- [Record excerpts]
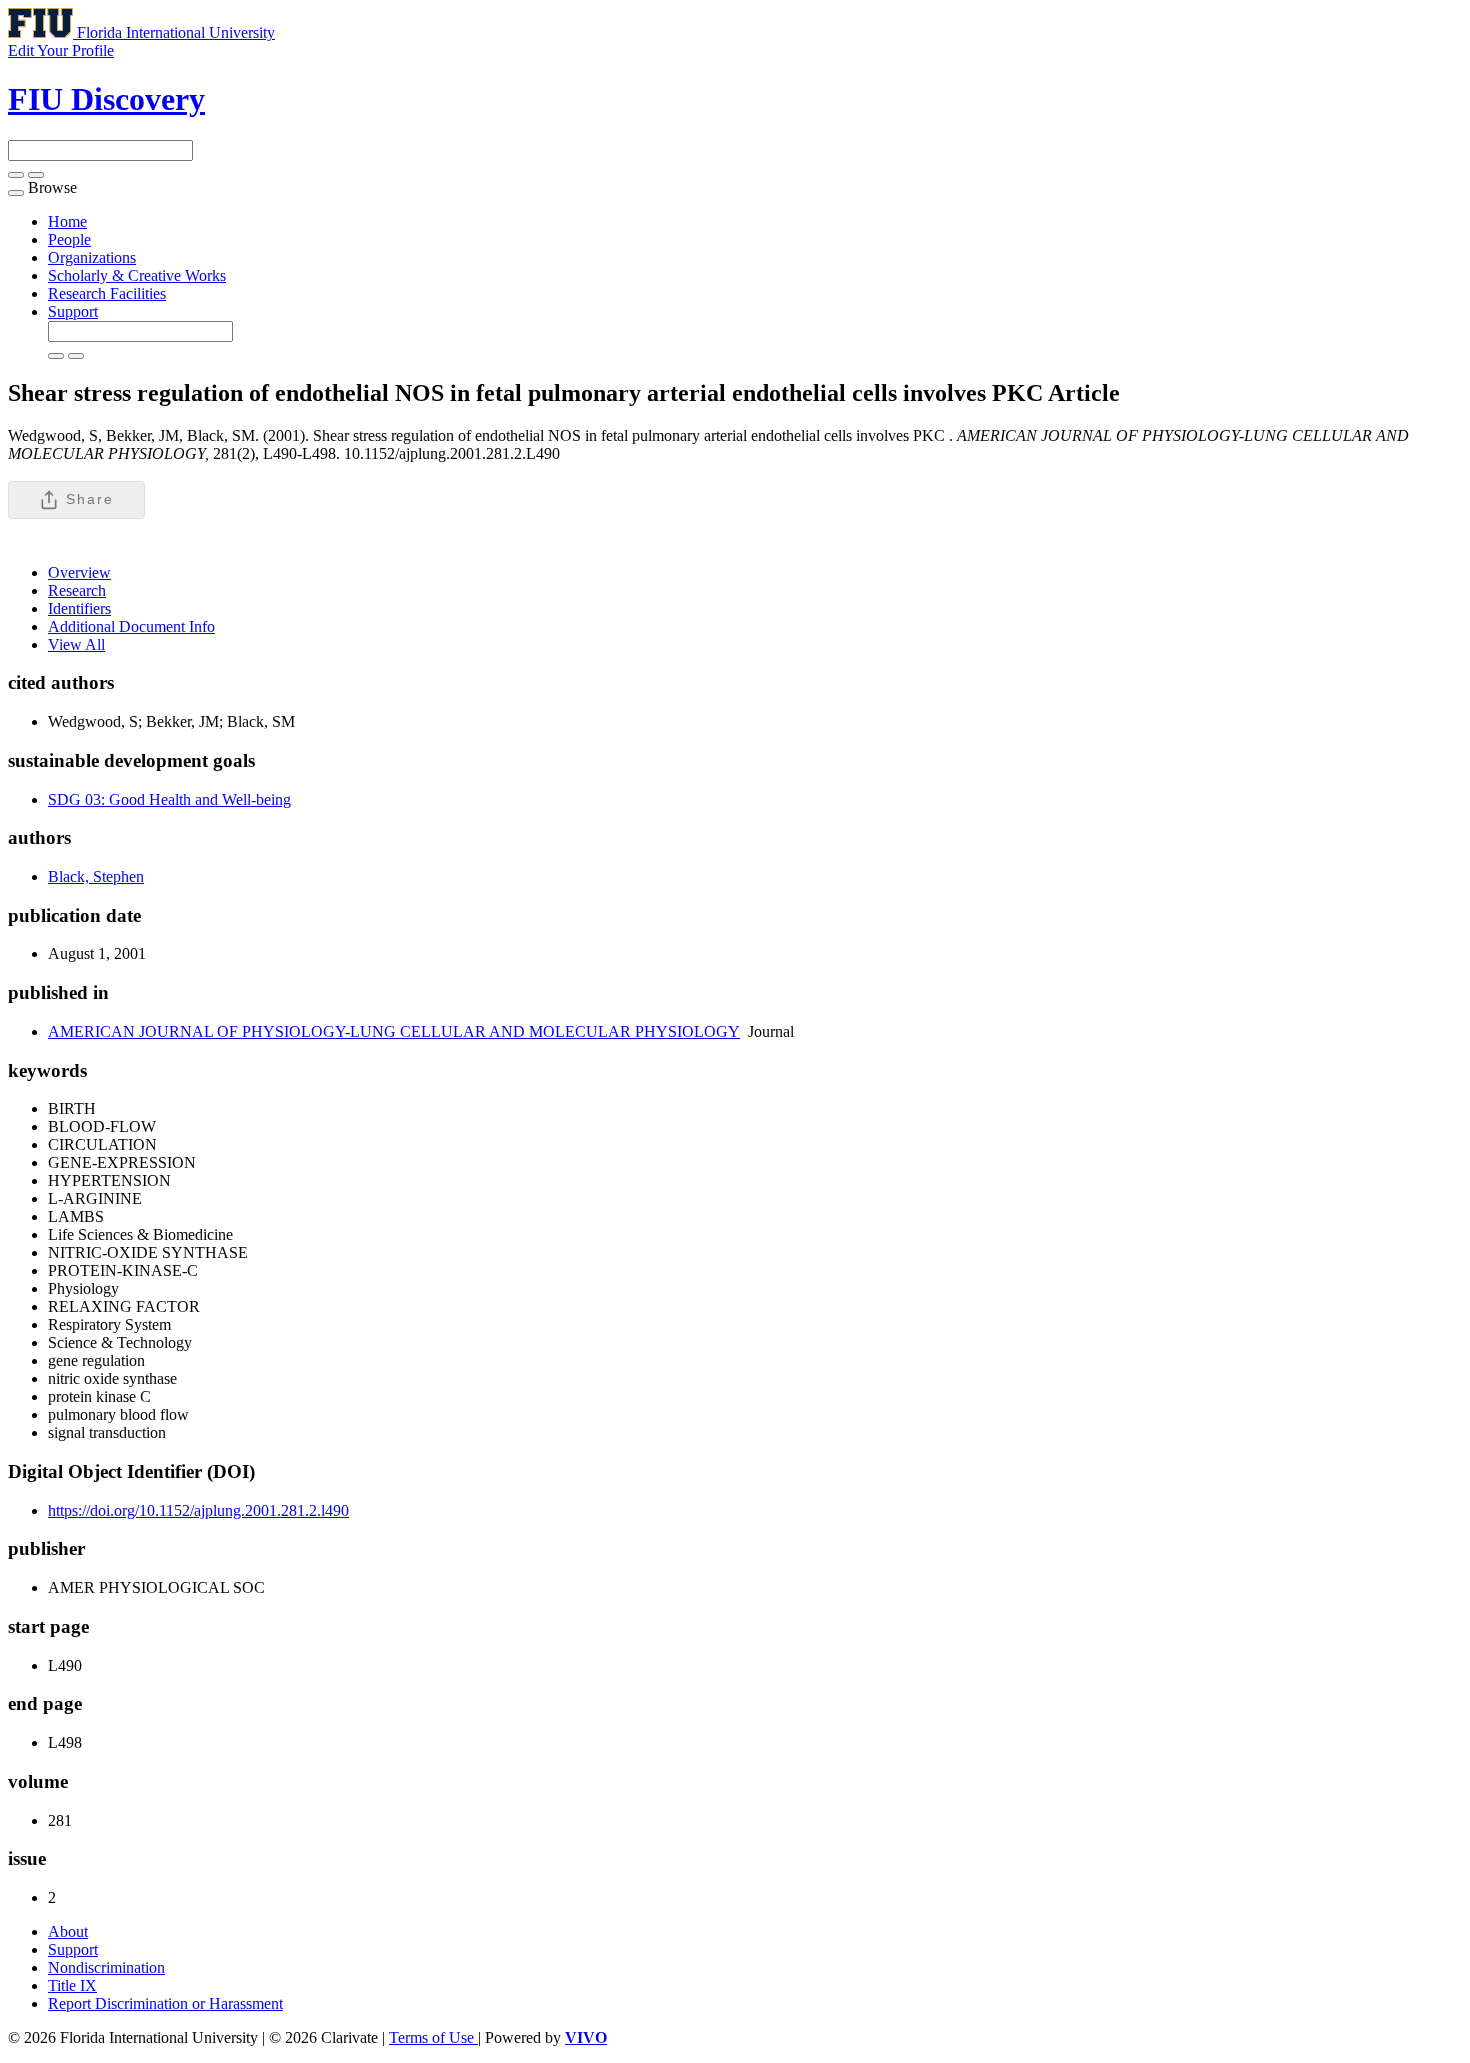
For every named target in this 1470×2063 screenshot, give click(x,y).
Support (73, 311)
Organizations (92, 257)
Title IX (72, 1985)
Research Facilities (107, 293)
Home (67, 221)
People (69, 239)
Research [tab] (77, 590)
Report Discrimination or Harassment (165, 2003)
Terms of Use (433, 2037)
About (68, 1931)
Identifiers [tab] (79, 608)
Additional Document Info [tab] (131, 626)
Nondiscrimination (106, 1967)
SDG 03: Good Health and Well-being (169, 799)
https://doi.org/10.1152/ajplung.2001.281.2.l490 (198, 1510)
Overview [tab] (79, 572)
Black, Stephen (96, 876)
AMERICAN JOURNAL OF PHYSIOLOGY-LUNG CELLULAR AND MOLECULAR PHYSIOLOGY (394, 1031)
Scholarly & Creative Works (137, 275)
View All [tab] (76, 644)
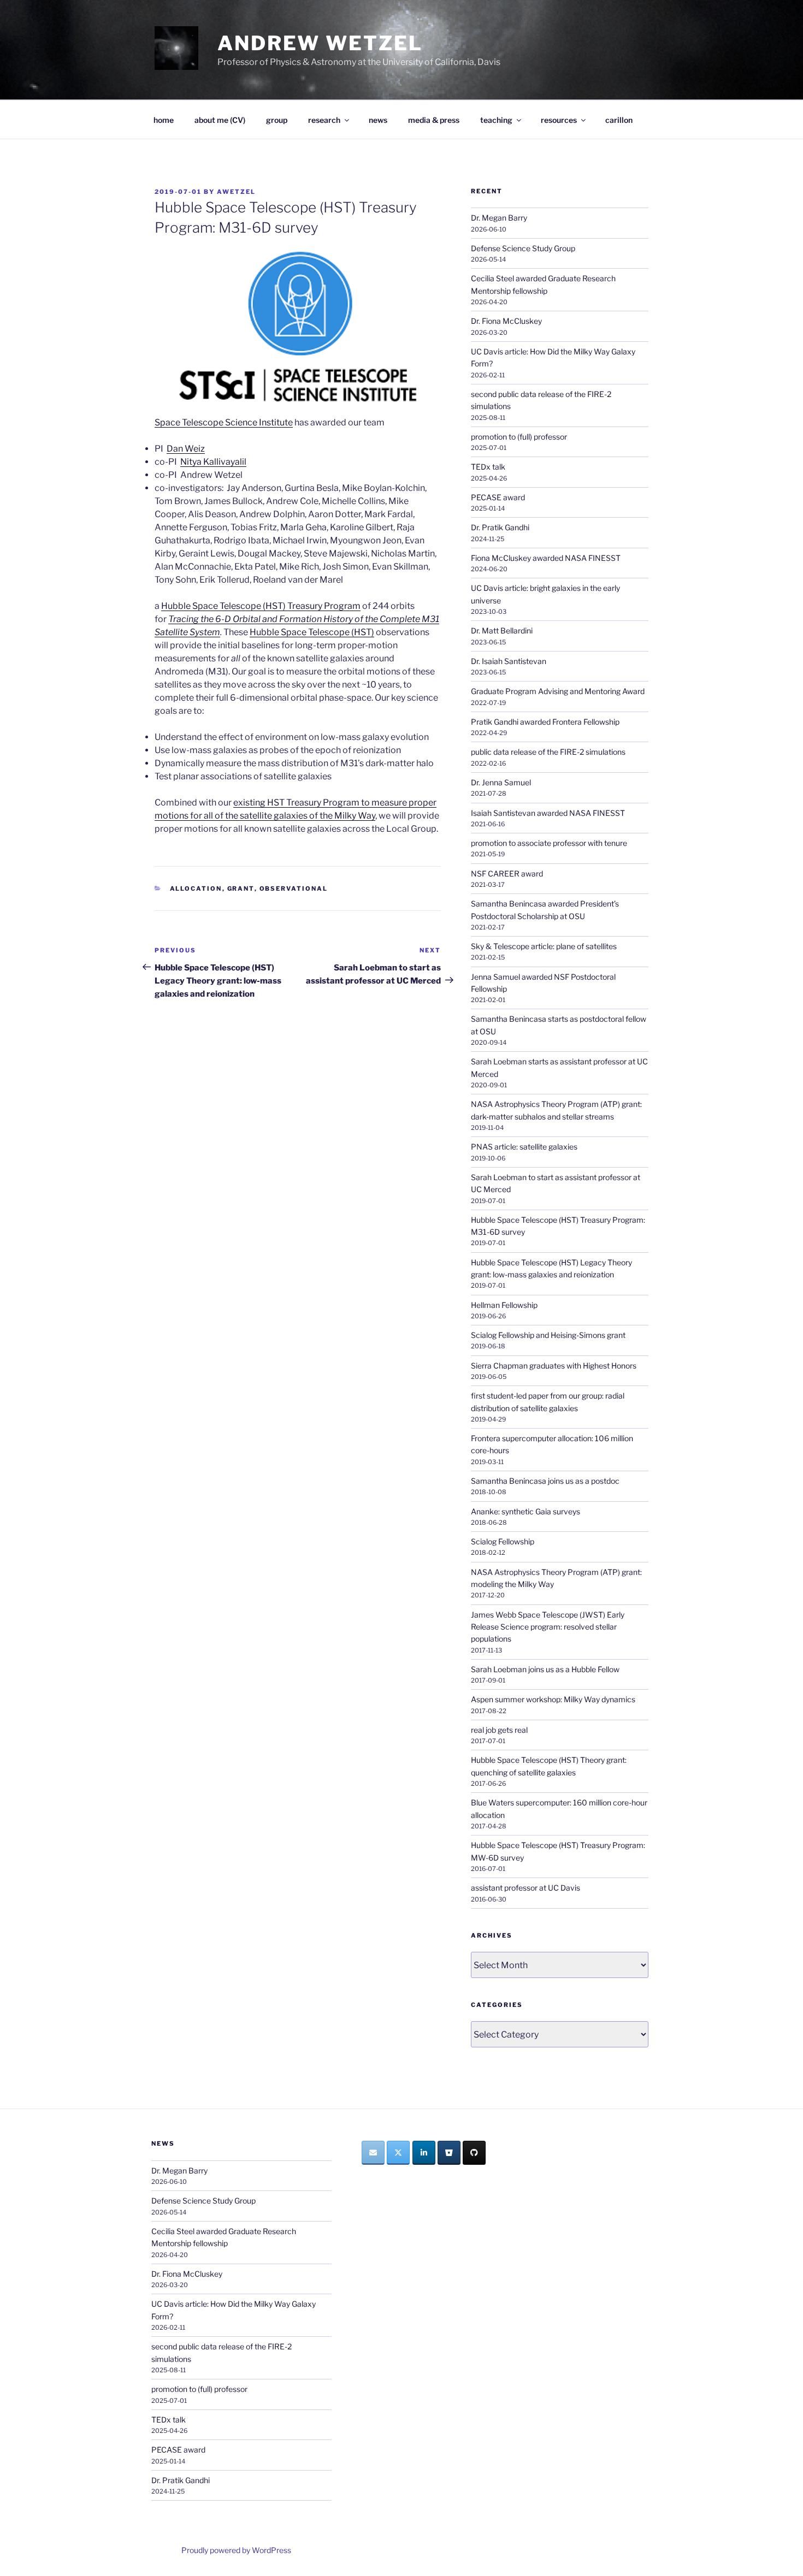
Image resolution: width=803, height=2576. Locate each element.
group (276, 120)
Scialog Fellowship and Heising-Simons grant (548, 1335)
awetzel (236, 192)
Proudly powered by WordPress (236, 2550)
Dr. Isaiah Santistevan (508, 661)
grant (241, 888)
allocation (196, 888)
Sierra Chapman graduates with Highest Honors (553, 1365)
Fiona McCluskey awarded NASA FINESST (546, 557)
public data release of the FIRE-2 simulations (548, 751)
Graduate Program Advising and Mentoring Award (558, 691)
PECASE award (498, 497)
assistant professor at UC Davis (525, 1887)
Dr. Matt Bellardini (502, 630)
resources (559, 120)
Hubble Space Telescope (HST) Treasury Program (261, 606)
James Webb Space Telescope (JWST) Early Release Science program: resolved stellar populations (547, 1627)
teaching (496, 120)
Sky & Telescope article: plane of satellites (544, 946)
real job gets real (499, 1729)
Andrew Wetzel (319, 43)
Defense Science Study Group (523, 248)
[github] (474, 2153)
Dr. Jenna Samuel (501, 782)
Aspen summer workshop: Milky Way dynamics (553, 1699)
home (163, 120)
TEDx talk (488, 466)
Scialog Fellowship (502, 1541)
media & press (433, 120)
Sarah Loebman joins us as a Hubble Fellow (545, 1669)
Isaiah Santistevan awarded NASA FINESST (548, 813)
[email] (373, 2153)
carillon (619, 120)
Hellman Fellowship (504, 1305)
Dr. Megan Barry (499, 217)
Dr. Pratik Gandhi (500, 527)
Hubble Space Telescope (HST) (312, 632)
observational (293, 888)
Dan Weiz (186, 448)
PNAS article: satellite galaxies (524, 1146)
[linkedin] (423, 2153)
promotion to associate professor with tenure (549, 843)
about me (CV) (219, 120)
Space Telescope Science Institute (224, 422)
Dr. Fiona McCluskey (506, 320)
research (324, 120)
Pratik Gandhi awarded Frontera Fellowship (545, 721)
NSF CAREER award (507, 873)
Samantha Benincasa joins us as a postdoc (545, 1480)
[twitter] (398, 2153)
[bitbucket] (449, 2153)
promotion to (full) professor (519, 436)
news (378, 120)
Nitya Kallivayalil (213, 462)
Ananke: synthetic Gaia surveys (525, 1511)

- [Task objective]
What you return must be the lines from the line holding "Dr. Matt Bellardini (502, 630)" through the final line of the material, word for word, and nothing more.

- [Your response]
Dr. Matt Bellardini (502, 630)
resources (559, 120)
Hubble Space Telescope (HST) Treasury Program (261, 606)
James Webb Space Telescope (JWST) Early Release Science program: resolved stellar populations (547, 1627)
teaching (496, 120)
Sky & Telescope article: plane of satellites (544, 946)
real job gets real (499, 1729)
Andrew Wetzel (319, 43)
Defense Science Study Group (523, 248)
[github] (474, 2153)
Dr. Jenna Samuel (501, 782)
Aspen summer workshop: Milky Way dynamics (553, 1699)
home (163, 120)
TEDx talk (488, 466)
Scialog Fellowship (502, 1541)
media & press (433, 120)
Sarah Loebman joins us as a Hubble Fellow (545, 1669)
Isaiah Santistevan awarded NASA FINESST (548, 813)
[email] (373, 2153)
carillon (619, 120)
Hellman Fellowship (504, 1305)
Dr. Megan Barry (499, 217)
Dr. Pratik Gandhi (500, 527)
Hubble Space Telescope (HST) (312, 632)
observational (293, 888)
Dan Weiz (186, 448)
PNAS article: satellite galaxies (524, 1146)
[linkedin] (423, 2153)
promotion to associate professor with tenure (549, 843)
about me (CV) (219, 120)
Space Telescope Science Institute (224, 422)
Dr. Fiona McCluskey (506, 320)
research (324, 120)
Pratik Gandhi awarded Frontera Fellowship (545, 721)
NSF CAREER award (507, 873)
Samantha Benincasa joins us as a postdoc (545, 1480)
[twitter] (398, 2153)
[bitbucket] (449, 2153)
promotion to (full) professor (519, 436)
news (378, 120)
Nitya Kallivayalil (213, 462)
Ananke: synthetic Gaia surveys (525, 1511)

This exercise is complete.